Configuration Options

pipeline:
  max_sources: 10        # Discovery limit
  max_pages: 50          # Pages per source
  auto_approve: false    # Auto-approve above threshold
  approval_threshold: 0.85

qa_loop:
  max_refactor_iterations: 3
  max_deep_research_iterations: 2
  max_total_iterations: 5

export:
  format: project_files  # or fine_tuning, jsonl

Pipeline Execution

Stage 1: Reference Discovery

For topic-based input, search and validate authoritative sources:

def run_discovery(topic, max_sources=10):
    # Uses WebSearch to find sources
    # Validates credibility
    # Outputs manifest.json with source URLs
    sources = search_authoritative_sources(topic, max_sources)
    validate_and_rank_sources(sources)
    write_manifest(sources)
    return manifest_path

Stage 2: Web Crawler

Crawl URLs from manifest or direct input:

def run_crawler(input_source, max_pages=50):
    # Selects optimal crawler backend
    # Respects rate limits
    # Stores raw content
    urls = load_urls(input_source)
    for url in urls:
        crawl_with_best_backend(url, max_pages)
    return crawl_results

Stage 3: Content Repository

Store crawled content with deduplication:

def run_repository(crawl_results):
    # Deduplicates by URL hash
    # Tracks versions
    # Returns stored doc IDs
    for result in crawl_results:
        store_document(result)
    return stored_doc_ids

Stage 4: Content Distiller

Process raw content into structured summaries:

def run_distiller(doc_ids, refactor_instructions=None):
    # Extracts key concepts
    # Generates summaries
    # Creates structured markdown
    for doc_id in doc_ids:
        distill_document(doc_id, instructions=refactor_instructions)
    return distilled_ids

Stage 5: Quality Reviewer

Score and route content based on quality:

def run_reviewer(distilled_ids, auto_approve=False, threshold=0.85):
    decisions = {}
    for distill_id in distilled_ids:
        score, assessment = score_content(distill_id)
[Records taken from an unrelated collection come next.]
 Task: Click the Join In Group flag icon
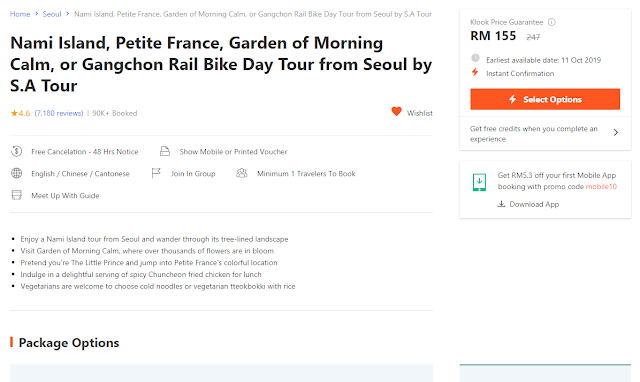pos(156,173)
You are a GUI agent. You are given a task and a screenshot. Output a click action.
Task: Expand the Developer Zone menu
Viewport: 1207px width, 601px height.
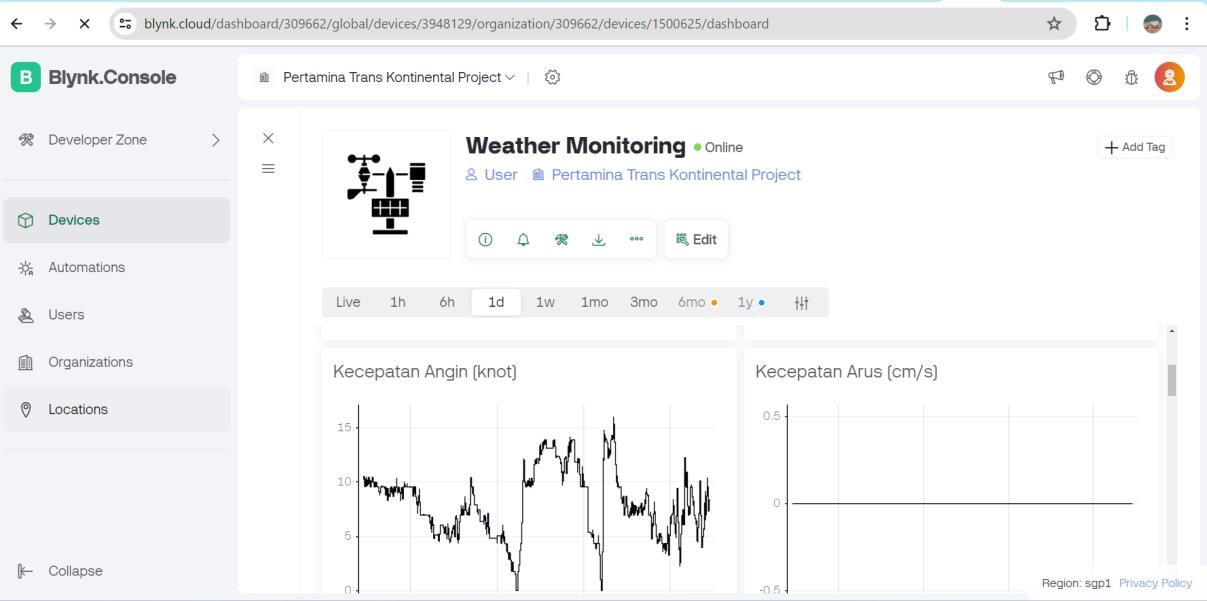pos(215,140)
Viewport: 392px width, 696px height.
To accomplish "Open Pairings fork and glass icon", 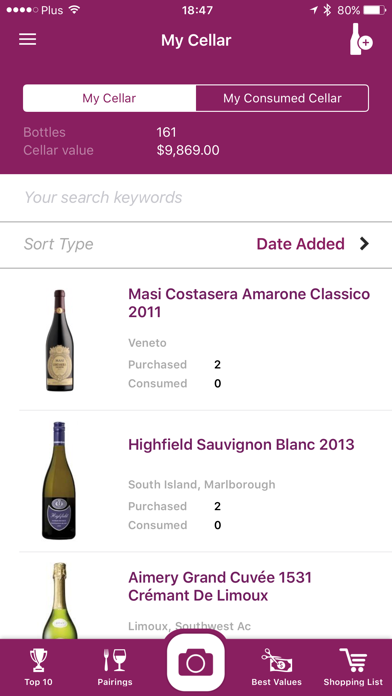I will click(x=115, y=666).
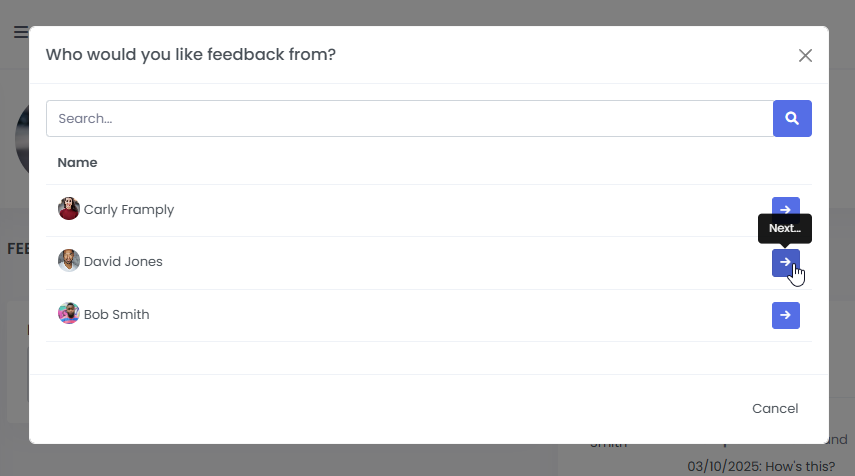Click the 'Who would you like feedback from?' title

(x=191, y=54)
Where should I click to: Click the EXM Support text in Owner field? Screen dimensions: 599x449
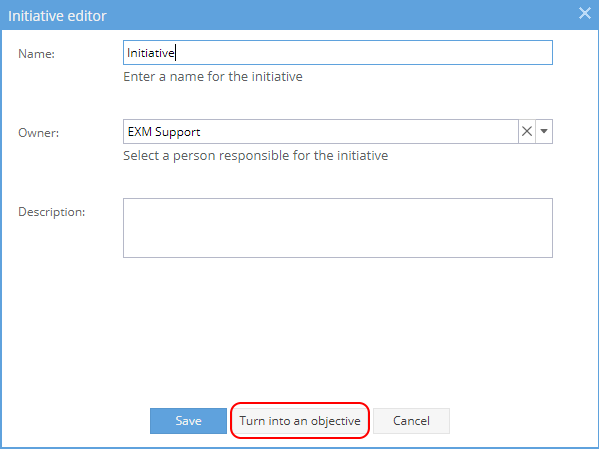coord(164,132)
        if auto_approve and score >= threshold:
            decisions[distill_id] = ('approve', None)
        elif score >= 0.85:
            decisions[distill_id] = ('approve', None)
        elif score >= 0.60:
            instructions = generate_feedback(assessment)
            decisions[distill_id] = ('refactor', instructions)
        elif score >= 0.40:
            queries = generate_research_queries(assessment)
            decisions[distill_id] = ('deep_research', queries)
        else:
            decisions[distill_id] = ('reject', assessment)

    return decisions

Stage 6: Markdown Exporter

Export approved content:

def run_exporter(approved_ids, format='project_files'):
    # Organizes by topic
    # Generates INDEX.md
    # Creates cross-references
    export_documents(approved_ids, format=format)
    return export_path

QA Loop Handling

def handle_qa_loop(distill_id, decision, iteration_tracker):
    counts = iteration_tracker.get(distill_id, {'refactor': 0, 'deep_research': 0})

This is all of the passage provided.